Date of Scene: 04 May 2023
Location: West Chelsea Park, West Chelsea Hill
Synopsis: Dragons, and Elves, and Vampires, oh my!
Cast of Characters: Spike, Colleen Wing




Spike has posed:
It was evening in Gotham, and all the good little boys and girls were snug in their beds. But in West Chelsea Park, something was up. A bonfire had been created, was there a permit for it? Who knew. The police in Gotham were notoriously selective in what laws they enforced, and to what degree. But this was after sunset, and in a park, so the crime was likely viewed to be low priority.

A group of figures, each clad in dark green cloaks, had formed a circle around the fire. Their faces were only lit up by the flickers, with the nearby trees blocking out some of the far off city lights. This bonfire seemed to have been clearly marked, with stones around the edge, to help prevent it from expanding too much. But what was its purpose?

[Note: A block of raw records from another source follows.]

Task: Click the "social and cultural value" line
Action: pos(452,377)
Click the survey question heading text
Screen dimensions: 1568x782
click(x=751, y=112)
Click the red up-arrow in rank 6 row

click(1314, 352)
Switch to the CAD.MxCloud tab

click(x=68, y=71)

Spike... well, he really didn't give a toss. He was in the park, sitting on a bench, having a fag. He could see over his right shoulder that there was a fire in the distance. He wasn't too sure what it was, but it was far enough away that the risk of him catching fire was remote. Still, good to keep an eye on it.
Colleen Wing has posed:
Colleen was in Gotham for a martial arts tournament. The kind that cops frown on. The kind that, to be honest, Danny frowns on too. The kind where there's basically no rules beyond there being three ways to exit the cage: dead, unconscious, or begging for mercy. Colleen had aimed for the third, wanting to get a darkness in her soul out and mistakenly thinking that by feeding it the darkness would leave instead of sticking around for more.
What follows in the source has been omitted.